Markus Pirchner hat im Nachgang der ÖVP-lädt-Blogger-zum-Parteitag-Aktion mit der in der Partei dafür verantwortlichen Generalsektretärin Michi Mojzis über die Aktion ein Interview geführt.

Während Mojzis das Thema Social Media in einem Ausmaß verstanden hat, das mich überrascht (“Wir werden mithilfe der Blogs unsere Kritikfähigkeit verbessern”), sitzt sie einem massiven Missverständnis auf. Denn auf Markus’ Frage nach dem Warum antwortet sie:

Blogger sind eine neue Form von Journalisten.

Diese Ansicht ist genauso falsch (auch wenn es vereinzelt Blogs gibt, die sich in Richtung eines journalistischen Mediums entwickeln) wie leider verbreitet. Blogger sind keine Journalisten. Blogger sind Bürger, Konsumenten, bzw. in diesem Kontext Wähler.

Wähler die ihre Meinung immer schon kund getan haben: Beim Stammtisch, in der Rauchpause am Arbeitsplatz, beim Grillen mit den Schwiegereltern, in der Straßenbahn. Wähler sind keine amorphe Masse, die ihre Meinung nur am Wahltag und bei Meinungsumfragen kundtun. Das ganze nennt sich Mundpropaganda, also Empfehlungsmarketing im Netzwerk (Wikipedia) – und beeinflusst Wahlen seitdem es Wahlen gibt.

Geändert hat sich nur das Medium unserer Mundpropaganda, mit zwei Konsequenzen:

  • Größere Reichweite. (Und selbst das trifft nicht auf alle Blogs zu.)
  • Permanenz. Aussagen sind schriftlich und über eine permanente Adresse erreichbar – was den Diskurs erleichtert, da sich Andere darauf beziehen können. Das “Netzwerk” (siehe oben) bekommt eine technische Struktur: Hypertext. Unbedingt lesen: The Importance of Being Permanent.

 

Nur weil wir schreiben und ein Medium nutzen, sind wir noch lange keine Journalisten. Der Dialog, den Politiker führen, wenn sie mit Bloggern kommunizieren, ist ein Dialog mit Wählern.
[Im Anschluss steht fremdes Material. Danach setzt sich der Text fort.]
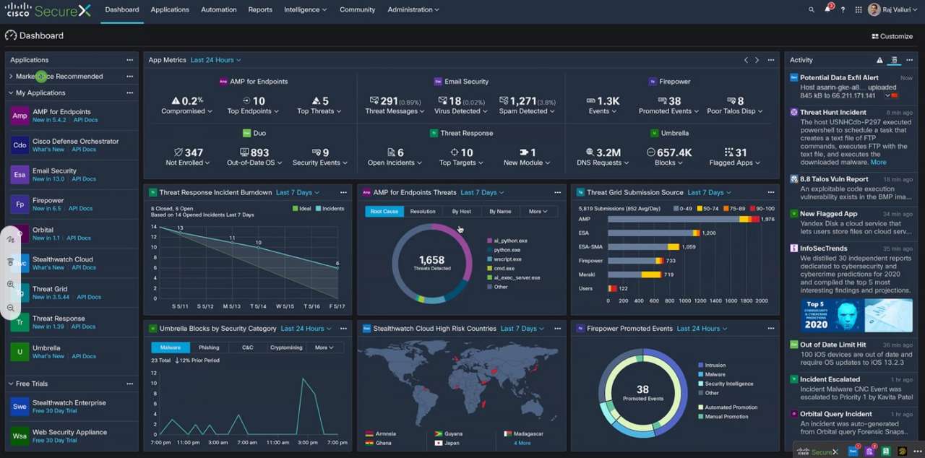The image size is (925, 458).
Task: Click the search magnifier in top bar
Action: pos(811,9)
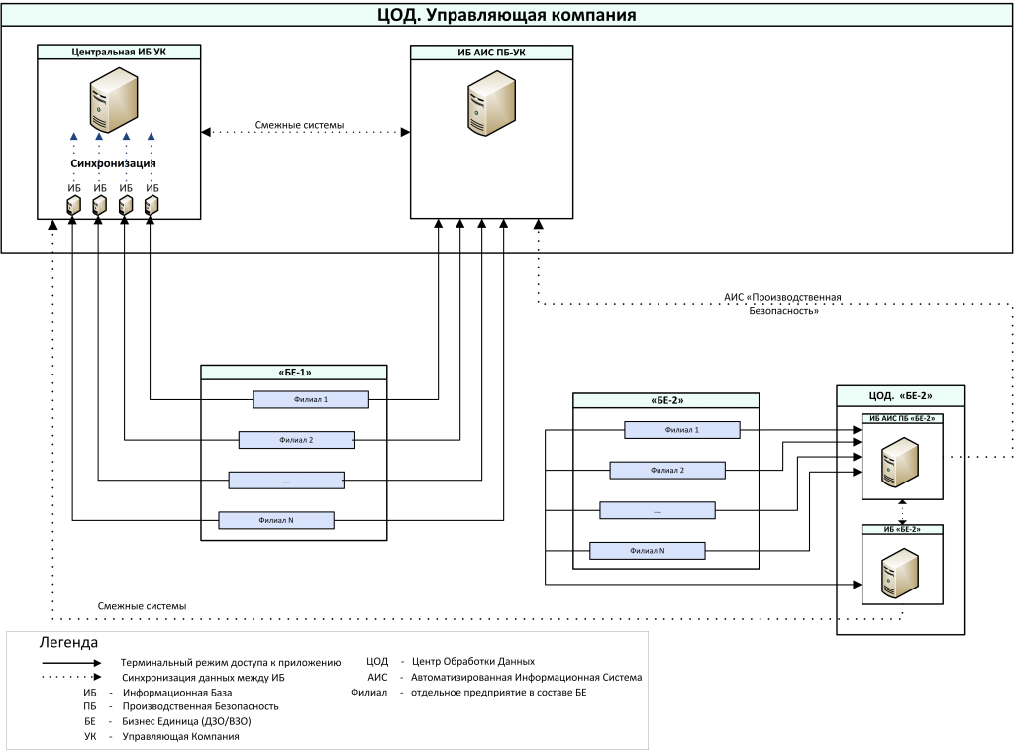
Task: Select the ЦОД. «БЕ-2» header
Action: pyautogui.click(x=901, y=396)
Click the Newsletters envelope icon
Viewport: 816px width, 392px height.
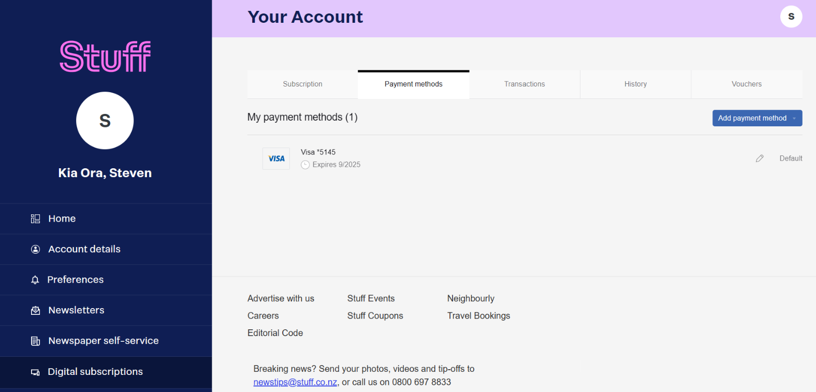point(35,311)
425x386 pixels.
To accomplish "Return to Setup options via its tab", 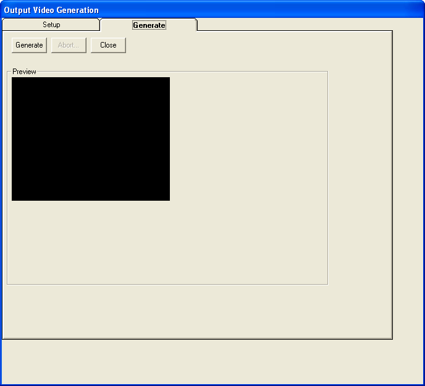I will pos(51,25).
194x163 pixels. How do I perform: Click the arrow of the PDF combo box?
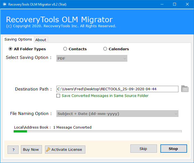click(x=125, y=59)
Wähler der neuen Sorte, if you wish.

Das Missverständnis “Blogger sind Journalisten” führt dann auch zu verrückten Konsequenzen wie dem Anfang März bei den deutschen Nachbarn in Kraft getretenen Telemediengesetz, das Bloggern u.a. die journalistische Sorgfaltspflicht auferlegt und sie damit noch weiter abmahnwütigen Rechtsanwälten ausliefert.

Update an die RSS-Leser: Interessante Diskussion in den Kommentaren.
Update 2: Dieser Beitrag wurde (als wollte man sagen: Blogger sind doch Journalisten ;-) in der “Presse” vom 22.5. abgedruckt.

22 replies on “Blogger sind keine Journalisten. Nochmal: Keine Journalisten.”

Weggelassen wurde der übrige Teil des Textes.